Mateo, el tercer nombre
Para cualquier otro líder mundial, el lema de Francisco –“Lo miró con misericordia y lo eligió”– sería humillante
Son tantas las maravillas artísticas de Roma que es fácil olvidarse del Caravaggio, al que podemos contemplar gratuitamente en diversas iglesias de la ciudad. En Santa Maria del Popolo, junto a la plaza del mismo nombre, una de las más bellas del mundo, están dos de sus grandes lienzos: la conversión del San Pablo (la pezuña del caballo casi machacando al joven Saulo), y la crucifixión de San Pedro: un anciano de piel arrugada y ojos perdidos clavado en una cruz que levantan tres rústicos operarios, uno de los cuales, agachado, muestra, en primer plano, las suelas de sus pies, sucias y coriáceas.
Como se sabe, Caravaggio fue un artista de vida bronca y tempestuosa. La iglesia de su tiempo, traumatizada por la ruptura protestante, intentaba, después de Trento, restaurar el rigor, abandonando siglos de corrupción y mundanidad. Caravaggio sintonizaba con esta corriente, no por el rigor personal (pues fue un tipo volcánico y excesivo que acabó su vida ocultándose por un homicidio), pero sí por la verdad que sus lienzos expresan. Rompiendo con el decorativismo manierista, investigó las posibilidades del claroscuro y eliminó todo rastro de idealismo en la representación de las imágenes religiosas. En la iglesia de S. Agostino podemos admirar la deliciosa Virgen de los peregrinos: una joven de belleza carnosa inclina la cabeza mientras una pareja de ancianos, arrodillados, muestran de nuevo las sucias plantas de sus pies.
A medio camino entre Piazza Navona y el Panteón, encontramos la iglesia de S. Luigi dei Francesi, donde pueden visitarse tres pinturas dedicadas a San Mateo, que sin duda el flamante papa Francisco conoce. En uno de ellos se narra el martirio del santo: un anciano acosado en el suelo por una turba. En otro, el anciano Mateo redacta el evangelio en posición extraña, levantando la cabeza para recibir la inspiración de un ángel.
Diversos evangelistas coinciden en describir la tercera escena que pinta Caravaggio: Jesús, vestido con ropas pobres y representado por un joven de pelo oscuro con un barba lampiña, de las que no acaban de crecer, señala con un dedo imperativo a un hombre vestido como un pijo de finales del siglo XVI: sombrero y jubón de terciopelo, mangas coloristas y abultadas. Mateo, rodeado de otros compañeros, ricamente vestidos, estaba contando el dinero. Su rostro, mientras contempla a Jesús, expresa a la vez sorpresa y atención: “¿Es a mí?”. Antes de hacerse seguidor de Jesús, Mateo era un publicano, un recaudador de impuestos y, por consiguiente, muy despreciado: por su labor y por estar al servicio del imperio.

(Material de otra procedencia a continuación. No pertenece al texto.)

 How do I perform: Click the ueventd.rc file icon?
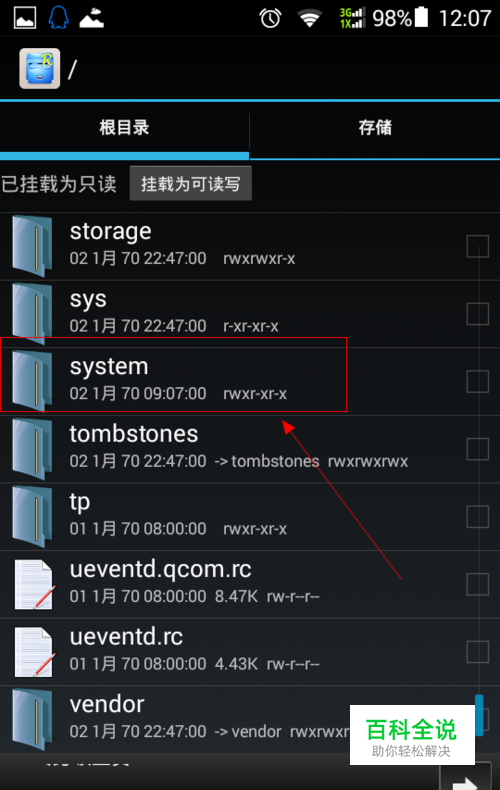(34, 652)
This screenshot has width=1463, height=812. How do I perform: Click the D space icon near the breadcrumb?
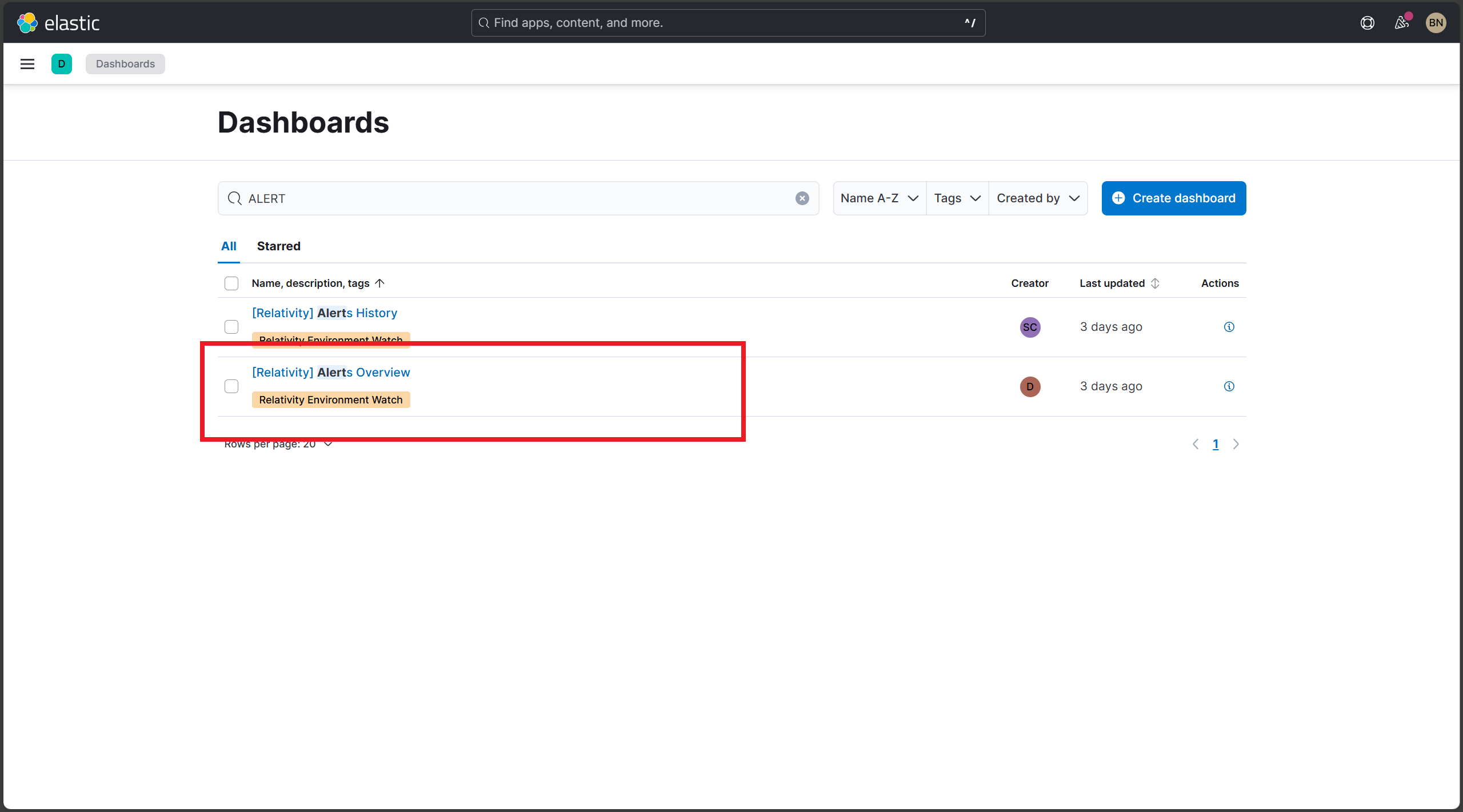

Mientras Caravaggio pone el énfasis en la estupefacción del publicano Mateo ante la llamada de Jesús, Bergoglio pone énfasis en la mirada de Jesús, que le parece especialmente com- prensiva, misericordiosa. Esto explica que el lema del nuevo papa siga siendo el que ya escogió cuando fue nombrado obispo. “Miserando atque eligendo”, es decir: “Lo miró con misericordia y lo eligió”. Estos días hemos sabido que la frase procede de una homilía de Beda, un benedictino inglés del siglo VIII, que glosa la escena en que Mateo, indigno y aborrecido por sus compatriotas, es sin embargo escogido por Jesús. Al parecer, durante la fiesta de San Mateo de 1953, Bergoglio también experimentó la llamada de Dios. Salía con un chica y llevaba una vida normal; pero, captando la misericordia de Dios, sintió que era llamado a una vida radical: “Déjalo todo y sígueme”.
El nombre escogido, los gestos de sobriedad, su deseo de una iglesia pobre y para los pobres, su apelación de ayer a favor de la preservación de la naturaleza y la dignidad humana, podrían parecer palabras y gestos retóricos. Pero el lema escogido por Francisco no puede ser retórico en este mundo de hoy que idolatra a los fuertes. Para cualquier otro líder mundial, este sería un lema humillante. Lo que da la medida no sólo de la sencillez de Bergoglio, también de su voluntad de gobernar colegiadamente. Aunque los lemas son síntesis programáticas, el de Francisco es muy personal: indica cuál es la consciencia que tiene de sí mismo. No la de un líder sobrado sino la de un hombre corriente (vulgar, pues que se identifica con el publicano Mateo), que halla su fuerza no en los músculos o en la inteligencia, sino en la misericordia de Jesús. Está claro que su elogio de la ternura no es impostado: lo experimenta en carne propia.